Once again we’re under a tornado watch, but the danger is a lot less than a month ago. We should be out from under the thunderstorms by this afternoon. Meanwhile, I’m sitting here looking at the rivulets running along the side of the drive and at our beautiful grassy area going across to the well house. The White Dutch Clover is well enough established to bloom in many places. Of our 20 acres, we probably have 15 covered with blackberry bushes in full bloom right now. There is a lot of crimson clover in the orchard. Everything is really beautiful, but there’s not a bee to be seen on all the things we’ve planted for them. (Not that we planted the thorny blackberry vines, but we will always leave some patches as a nectar source.) The bees are clearly finding plenty of resources elsewhere as all hives have multiple frames full of nectar and the bees are drawing lots of beautiful new comb. As always, we have to recognize that the bees know what the hive needs at this point in time, and they will gather what they want. We see lots of bees returning from the direction of the creek, so they are either heading toward the deciduous trees or going across the creek to the forest land that was cleared 18 months ago.
I checked most of the hives over spring break — the first week of April. We are applying ProDFM for the first time this year and seeing good results. Of course, it’s always difficult to determine whether or not the bees would have done as well without our intervention, but treated hives appear to be thriving better than those we did not treat. Some of our hives had bees on about half the frames 10 days ago and are now bursting at the seams. A few hives have open brood and eggs covering four or more frames.
I checked hives that I didn’t get to over break yesterday and pulled out frames with eggs and 1 – 3 day brood and Hubby started our second grafting attempt. That turned out to be a very efficient way to do that, and after harvesting, we placed those frames into NUCs for walkaways. That also enabled us to add empty frames to high producing hives. We didn’t see any swarm cells in those hives yet, but the hives are producing lots of drones, so we need to do what we can to discourage swarm tendencies.
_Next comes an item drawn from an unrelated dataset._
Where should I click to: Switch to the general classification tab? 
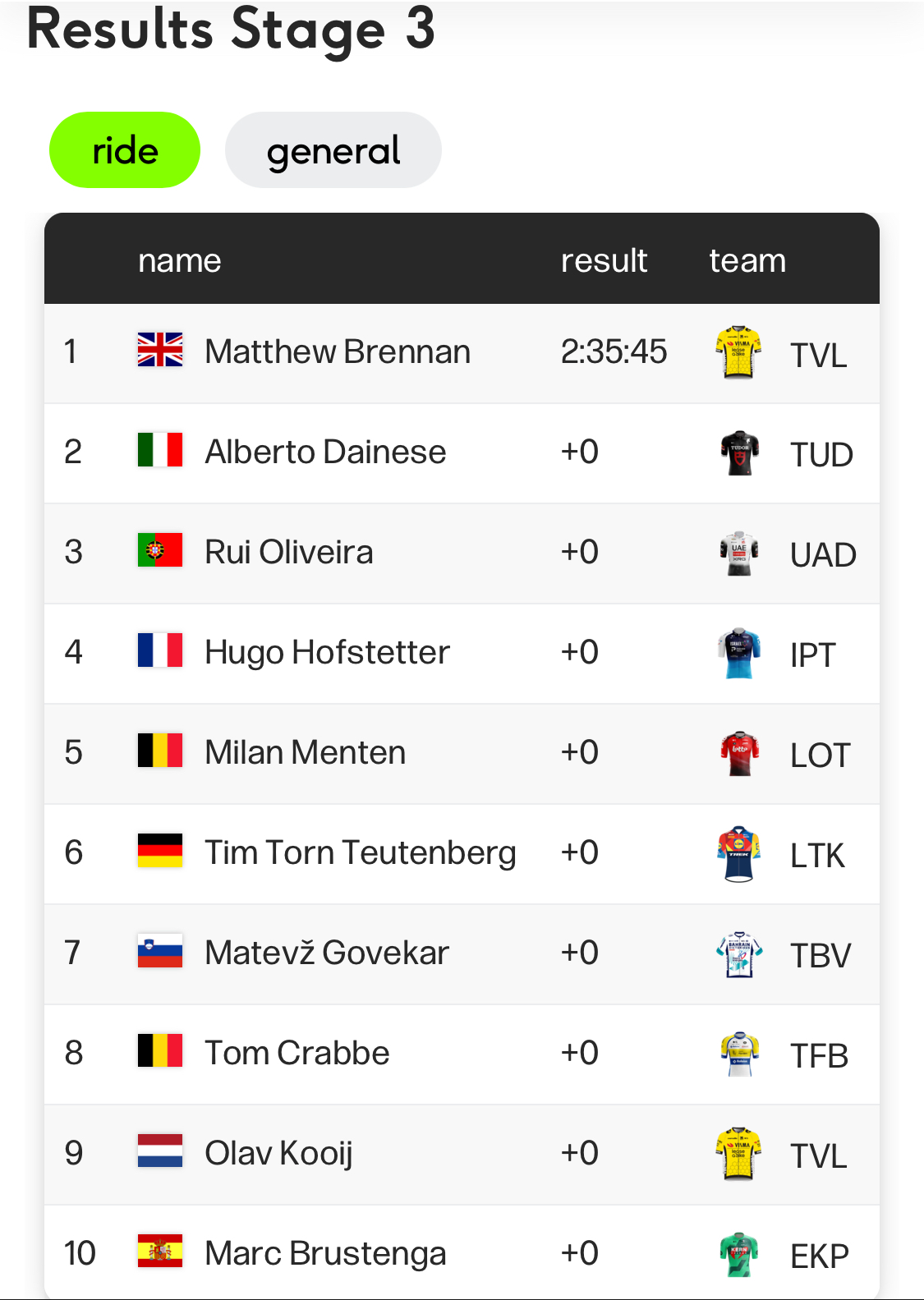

We had 75% success the first time we attempted grafting, but work and weather got in the way of us checking the grafts in a timely manner and the queens hatched and left! I saw one small queen in the hive that same week, but she must have lost her way on a mating flight. This time we have NUCs set up to receive any good queen cells. We split two angry hives into NUCs and only grafted from mellow and productive hives. If the NUCs build their own queen cells over the next few days, we’ll pinch those off and give them a queen that is more likely to be one we can work with. (Hubby ended up having to taking shelter under the garden sprinkler to deter some bees that need an attitude adjustment yesterday!)
Our hive beetle problem-corner remains an issue despite a variety of things we’ve tried. I moved one 10-frame to a NUC over break and that NUC had almost no bees yesterday and a sickening number of SHM larvae wiggling away on the frames. Hubby is now moving healthy bees from the lower apiary to our sunnier upper apiary, but he’s not moving hives up from that one corner. We will move them to other benches in the lower apiary and treat them, but we don’t want to risk infesting what is currently a good location. We have had some luck with putting old carpet under one of hive stands in the lower apiary and we’ll use up old carpet that we brought from the house under our new hive stands. Cheap landscape fabric, Diatomaceous Earth, and a variety of SHB traps did nothing for the corner closest to the spring although all of those methods helped elsewhere. We have better landscape fabric under all hive stands in the upper apiary, and we think that is helping.

Talking about landscape fabric, Hubby has built two raised beds so far and we are using heavy landscape fabric on those as well as on the new blueberry and boysenberry patch. Four varieties of heirloom tomatoes are thriving in the first raised bed and Lemon Cucumber seedlings are ready to be moved into the second one. The older we get, the less we want to bend down to weed any kind of garden, so raised beds are the way to go! With rainfall like we just had, they are also a good way to keep soil amendments where we need them instead of seeing them wash down to the creek! Hubby stacked the blocks without using any mortar to enable us move the beds if they don’t work well in their current location and to allow excess water to escape. Hubby is going to build a smaller bed for asparagus and everything else will have to live in old Home Depot buckets this year! We’ve gone from gardening in the sandy soil of Columbia, SC to gardening in clay. I must say that almost all of our transplants are doing far better here than they ever did at the old house.
There’s lots of “Hubby did this” and “Hubby is going to do this” in this post, but that’s not because I’ve become a lady of luxury. I’m a very frustrated bee-keeper dealing with tendonitis in my right ankle/calf! I made a lot of progress over spring break, but walking around the classroom last week set me back again. Still, my ankle looks and feels a whole lot better than a month ago, and I know from past experiences that being patient now provide a better outcome by summer. Not that I’m really being patient — I guess being proactive would be a better term. When have I ever been patient?
The storms have passed and the rain has stopped, so it’s time for me to take a trip around the farm in the golf cart before settling down to grade essays and write lesson plans. Hubby has also cooked something that smells delicious, so eating is probably my first priority. We have come through another storm front without damage and bees, trees, and vegetables are all doing well. Life is good on the farm.